Passeggiando tra i marmi dell’Auditorium della Tecnica di Roma, a conclusione di questa terza edizione, la sensazione prevalente non è solo quella di aver assistito a un successo di numeri — con i suoi 3.500 partecipanti e un mercato HR Tech ormai consolidato oltre il miliardo di euro — ma di aver finalmente trovato una maturità di visione.
La formazione in Italia ha smesso di essere un’urgenza da rincorrere per diventare un territorio da abitare con strategia e lungimiranza. Non si è parlato solo di “cosa” imparare, ma di “come” costruire un sistema che sostenga il Paese nel lungo periodo.
Stefano Marchese: L’Architetto dell’Integrazione
Per scendere nel profondo di questa trasformazione, abbiamo avuto il piacere di intervistare Stefano Marchese, Vicepresidente di EFI (Ecosistema Formazione Italia).
Se EFI è diventata in pochi anni il punto di riferimento per oltre 1.000 player del settore, lo si deve in gran parte alla visione pragmatica e trasversale di Marchese. Presentarlo semplicemente come un dirigente sarebbe riduttivo: Stefano è il vero architetto delle sinergie all’interno dell’Ecosistema e figura focalizzata sull'”equilibrio tra umano e tecnologico”.
La sua figura rappresenta l’anello di congiunzione vitale tra:
- Innovazione Tecnologica: La capacità di integrare l’AI e i dati nei processi formativi senza perdere l’orientamento.
- Solidità Istituzionale: Il dialogo costante con i Fondi Interprofessionali e le Istituzioni per rendere la formazione finanziata un processo agile e realmente utile alle imprese.
- Visione Umanistica: La ferma convinzione che la tecnologia sia il “mezzo”, ma il fine resti sempre l’empowerment della persona.

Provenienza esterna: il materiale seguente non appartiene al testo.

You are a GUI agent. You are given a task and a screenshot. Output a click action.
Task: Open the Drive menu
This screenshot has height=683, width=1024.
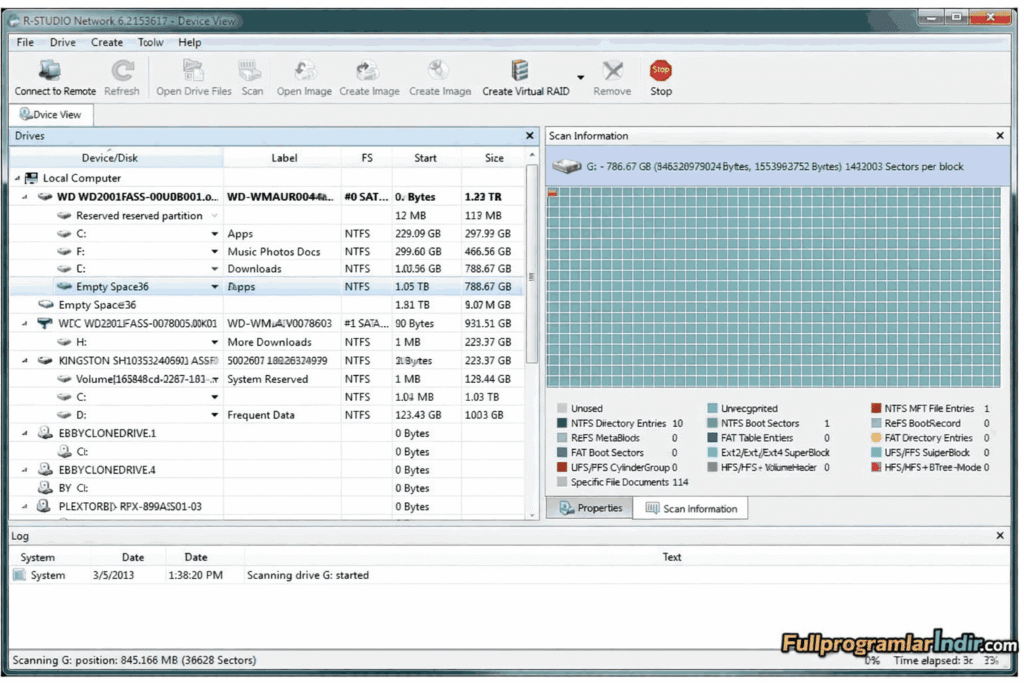pos(62,43)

Marchese è colui che, si è spesso speso pubblicamente per una visione della formazione che non sia solo “digitalizzazione selvaggia”, ma un processo di rete che richiede governance e relazioni umane solide e che dietro le quinte e sul palco, lavora affinché i diversi attori della filiera — dalle startup EdTech alle grandi Corporate — parlino la stessa lingua. La sua leadership pacata ma determinata è stata fondamentale per il successo degli Stati Generali della Formazione, dove la complessità burocratica ha finalmente lasciato spazio a soluzioni operative concrete.